◆ **Task details**:
Starting at the line that contains "Where should I click to: Select", return every line through the end of the data exactly, without pictures.

Saved data entries:
========

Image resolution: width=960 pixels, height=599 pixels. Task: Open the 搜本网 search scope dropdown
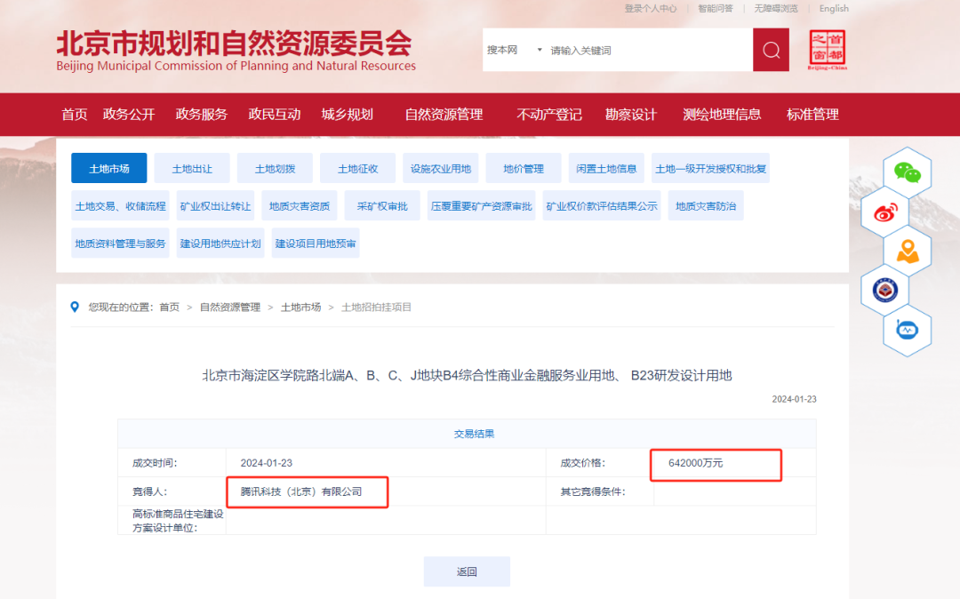516,50
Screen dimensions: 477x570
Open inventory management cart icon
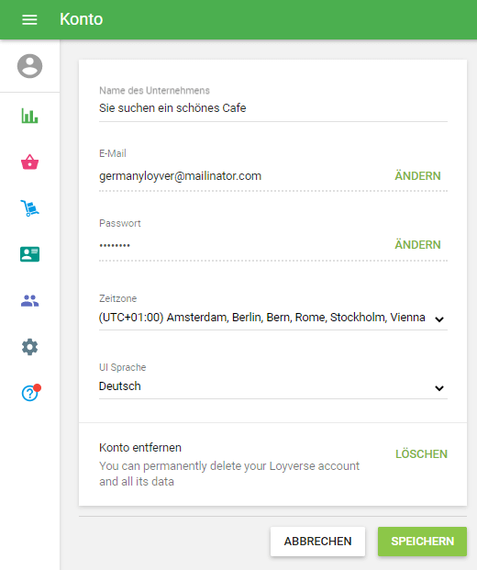[29, 208]
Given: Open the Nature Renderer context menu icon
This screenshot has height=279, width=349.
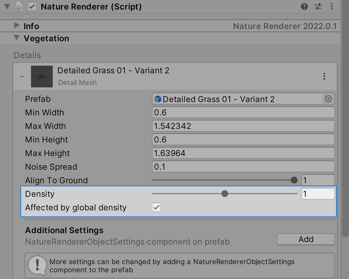Looking at the screenshot, I should click(332, 7).
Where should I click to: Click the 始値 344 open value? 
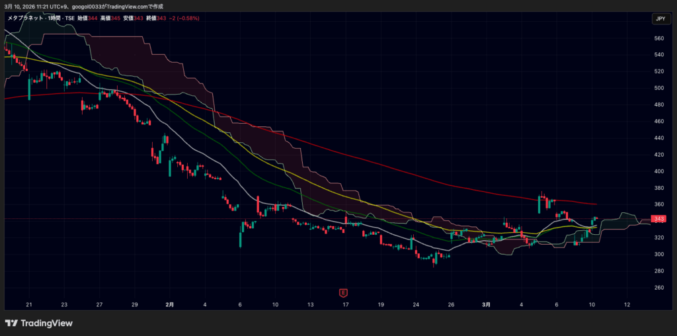coord(87,18)
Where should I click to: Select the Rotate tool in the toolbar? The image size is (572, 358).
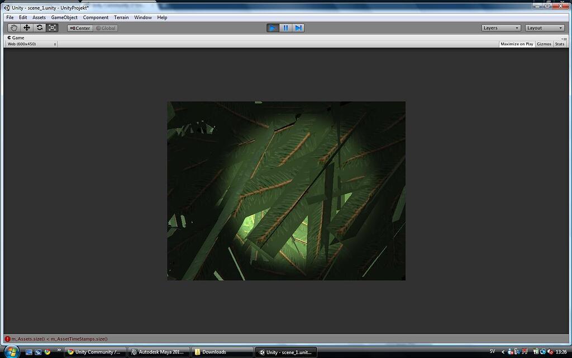[40, 27]

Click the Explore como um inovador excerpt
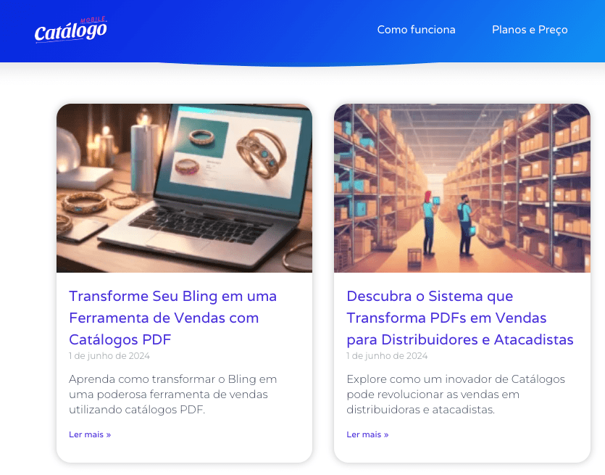click(456, 395)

========

◆ **Written answer**:
Where should I click to: Select the Rotate tool in the toolbar? The image size is (572, 358).
[40, 27]

Click the Explore como um inovador excerpt
click(456, 395)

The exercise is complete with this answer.